Sempre a Gerusalemme, la casa di Roberto Steindler è diventata punto di riferimento per alcuni dei suoi otto nipoti. Due di loro, appena diciannovenni, sono prossimi all’arruolamento: uno nei paracadutisti, l’altra nelle comunicazioni dell’aeronautica. «Sono pronti. Hanno le idee chiare. Mio nipote ha detto: “Devo fare la mia parte per il paese”. Non c’è esitazione. La figlia vuole entrare nel reparto medico, come la madre. Sono entrambi molto determinati, forse più di quanto lo fossimo noi», racconta. «Anche i più piccoli sanno tutto. Uno, che ha otto anni, dopo una sirena si è messo il profumo e ha detto: “Se me ne vado, voglio andarmene profumato”. È il loro modo per dire: ci siamo anche noi. Ma senza panico, senza drammi. Non sento ansia, né voglia di fuggire».
In casa Marascalchi, la giornata è un equilibrio instabile tra attività improvvisate e continue interruzioni. «Abbiamo montato una piscinetta sul terrazzo per i piccoli, giochiamo, cuciniamo. La seconda, che ha dieci anni, ha organizzato un “centro estivo casalingo” per il fratellino: prepara schede, si inventa attività per tenerlo impegnato», spiega Micol. «Proviamo a creare una routine alternativa, ma non è come durante il Covid: allora eravamo confinati in casa, ma ci sentivamo protetti. Ora neanche le case sono sicure al cento per cento. I nostri figli dormono nella stanza del tredicenne, che è anche il mamad, il rifugio. Loro dormono sereni. Io, dal 13 giugno, non riesco più a chiudere occhio. Anche nelle notti senza sirene, resto sveglia».
Viterbo, medico e riferimento di Tsad Kadima, conosce quella stanchezza. «Stanotte, per esempio, ci siamo alzati quattro volte per i preallarmi. Mio figlio dorme profondo, ma io lo prendo in braccio, lo metto sulla sedia e siamo pronti a entrare nella stanza sicura. Vivendo al piano terra, abbiamo il rifugio vicino. Quando suona la sirena, dobbiamo solo essere rapidi. Siamo attrezzati». Ma il peso della responsabilità resta. «Il mio problema è che da una parte devo andare a lavorare, dall’altra non voglio lasciare mio figlio solo. Sabato scorso, per un’urgenza in ospedale, ho dovuto lasciarlo a casa. Mia moglie da sola non ce l’avrebbe fatta a portarlo nella stanza blindata. Ho dovuto gestire quel rischio».

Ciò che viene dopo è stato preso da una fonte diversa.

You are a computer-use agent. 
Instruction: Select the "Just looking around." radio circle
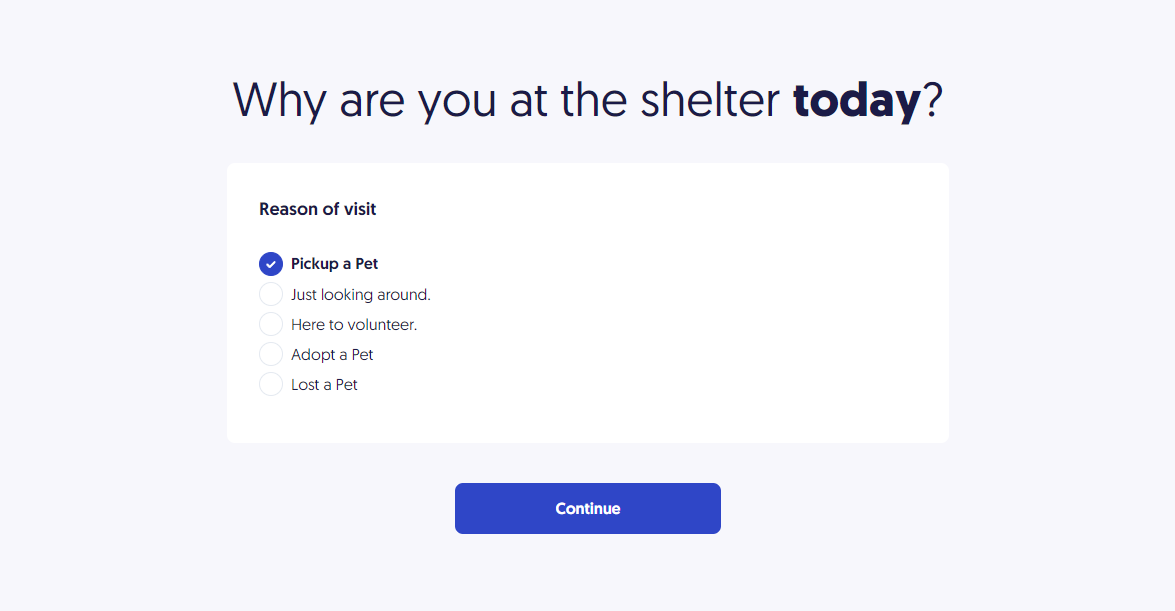click(271, 294)
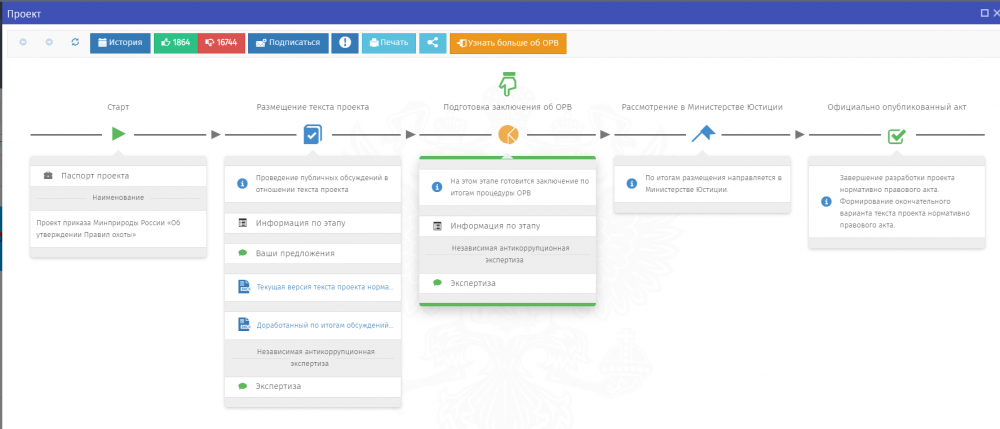The image size is (1000, 429).
Task: Click the green Start play icon
Action: [x=118, y=133]
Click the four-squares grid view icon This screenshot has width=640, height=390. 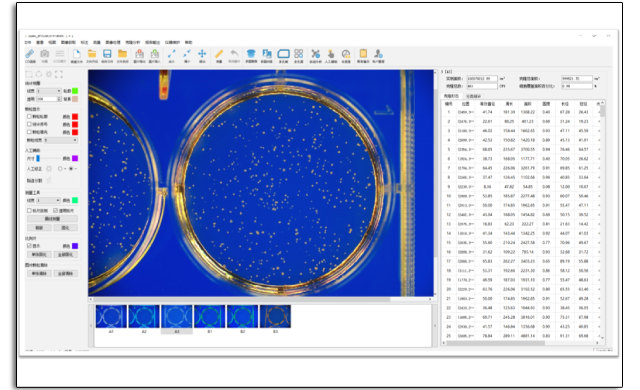(298, 54)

Con le notizie che si susseguono — tra un cessate il fuoco e una tregua violata — nessuno fa programmi a lungo termine. «Si vive alla giornata», sottolinea Steindler. «Avevamo in programma una vacanza in Italia con due nipoti, era tutto pronto, ma ovviamente è saltato. Una delle ragazze doveva andare in campeggio a Roma, anche quello saltato. Ora si aspetta, si guarda cosa succede. Ma quello che mi colpisce è che nessuno si lamenta: i ragazzi capiscono. La vancanza italiana per mio nipote sarebbe stata l’ultima prima di arruolarsi. Mi ha semplicemente detto: “Nonno, così va la vita”».
Per Yoel la mancanza di stimoli è difficile da compensare. «Quello che forse lo butta un po’ giù è che tutti i programmi che avevamo sono stati annullati o rimandati: campeggi, concerti, ristoranti, gite», racconta suo padre. «È un ragazzo che ama uscire, divertirsi. Anche il Tempio Italiano a Gerusalemme, dove andavamo ogni sabato, è chiuso. Gli mancano quelle cose lì. Quelle che fanno sentire che la vita va avanti». Un momento di serenità in queste ore a Yoel lo ha portato un progetto di terapia con i cani. «Speriamo sia d’aiuto e soprattutto che tutto riapra presto», conclude Viterbo.
Ogni famiglia trova il modo di tenere un proprio ritmo, un centro. Per Micol è la preghiera. «Siamo una famiglia religiosa. Preghiamo ogni giorno. Recitiamo i Tehillim, i Salmi. Lo facciamo insieme, con i bambini. È il nostro modo di trovare forza. Ma la paura c’è, comunque. Anche con la fede, è impossibile non sentirla».